Deploying Kafka connectors
We are now ready to deploy our connectors using Kpow's interface. We will start with the source connector to generate data and then deploy the sink connector to write that data to S3.
Deploying the source connector (MSK data generator)
From the Connect menu in the Kpow UI, click the Create connector button.
This will display a list of available connectors, which includes both the pre-built connectors provided by Instaclustr and the custom ones we uploaded. For this demonstration, we will select our custom GeneratorSourceConnector
.
After selecting the connector, we can either input the configuration values manually or import a configuration file. We will import the JSON configuration file located at integrations/instaclustr-getting-started/connector/connector-source.json
. We need to ensure that the schema registry URL and credentials in the file are updated with the correct values from our Instaclustr cluster.
Inspect the topic and schema
Once the source connector is deployed, we can verify that the orders
topic has been created by navigating to the Topics menu. To view the messages being produced, we can go to Data > Inspect, select the orders
topic, and click Search.
We can also inspect the Avro schema associated with our topic by navigating to the Schema menu.
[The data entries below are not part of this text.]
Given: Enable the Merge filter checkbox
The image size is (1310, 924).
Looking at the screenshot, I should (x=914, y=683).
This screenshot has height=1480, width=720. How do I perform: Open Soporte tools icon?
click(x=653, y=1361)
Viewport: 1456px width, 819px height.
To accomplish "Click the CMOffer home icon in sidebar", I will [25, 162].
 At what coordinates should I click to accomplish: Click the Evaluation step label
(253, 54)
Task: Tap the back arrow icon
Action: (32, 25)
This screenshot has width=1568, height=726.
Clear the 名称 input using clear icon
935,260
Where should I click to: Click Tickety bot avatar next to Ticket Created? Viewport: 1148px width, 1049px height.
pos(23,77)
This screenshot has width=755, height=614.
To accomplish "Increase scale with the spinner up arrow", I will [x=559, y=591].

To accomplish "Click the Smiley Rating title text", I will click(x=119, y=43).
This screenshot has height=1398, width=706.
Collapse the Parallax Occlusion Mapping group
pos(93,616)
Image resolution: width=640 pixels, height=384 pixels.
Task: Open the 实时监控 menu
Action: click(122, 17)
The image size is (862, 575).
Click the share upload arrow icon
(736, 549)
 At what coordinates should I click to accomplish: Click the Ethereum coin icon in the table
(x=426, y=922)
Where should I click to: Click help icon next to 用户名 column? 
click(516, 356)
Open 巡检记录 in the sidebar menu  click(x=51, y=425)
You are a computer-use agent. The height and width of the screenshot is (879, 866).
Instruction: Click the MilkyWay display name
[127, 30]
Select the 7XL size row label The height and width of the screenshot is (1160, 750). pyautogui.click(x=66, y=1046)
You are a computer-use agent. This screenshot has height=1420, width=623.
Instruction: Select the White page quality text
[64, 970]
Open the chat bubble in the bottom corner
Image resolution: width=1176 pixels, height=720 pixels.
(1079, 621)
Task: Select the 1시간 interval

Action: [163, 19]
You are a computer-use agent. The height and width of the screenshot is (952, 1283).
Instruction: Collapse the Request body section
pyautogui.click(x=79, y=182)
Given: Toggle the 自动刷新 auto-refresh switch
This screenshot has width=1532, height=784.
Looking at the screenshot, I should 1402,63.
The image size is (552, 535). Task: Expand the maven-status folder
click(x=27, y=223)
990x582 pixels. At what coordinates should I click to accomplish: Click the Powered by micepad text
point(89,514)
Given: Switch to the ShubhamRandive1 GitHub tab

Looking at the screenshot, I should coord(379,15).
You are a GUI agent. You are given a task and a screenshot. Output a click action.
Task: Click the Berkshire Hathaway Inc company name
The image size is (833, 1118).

Deploying the S3 sink connector
Similar to the source connector, we will now deploy the S3 sink connector to export the topic records to the S3 bucket we created earlier. We'll use the configuration file found at integrations/instaclustr-getting-started/connector/connector-sink.json
. As before, we must ensure the schema registry connection details are correct, and we also need to provide the S3 bucket name and AWS credentials.
After the sink connector is deployed, we can verify that the topic records are being ingested as JSON files into our designated S3 bucket.
Conclusion
In this guide, we have successfully set up and integrated Kpow with a managed Apache Kafka environment on Instaclustr. We have seen how the connection details provided by the Instaclustr console can be seamlessly translated into a Kpow configuration, bringing our entire streaming ecosystem under a single, powerful user interface.
By walking through the practical example of deploying a data pipeline, we have demonstrated that this combination is more than just a monitoring solution. We used Kpow for active management of tasks: deploying a source connector, inspecting the live data flowing into our topics, viewing the associated schema in the registry, and finally deploying a sink connector to complete the pipeline. This highlights the core benefit of this integration: Instaclustr handles the difficult work of managing the infrastructure, while Kpow provides the intuitive, feature-rich toolkit needed for day-to-day development and operational tasks. With Kpow connected to your Instaclustr environment, you are empowered to manage your data pipelines with greater visibility, confidence, and efficiency.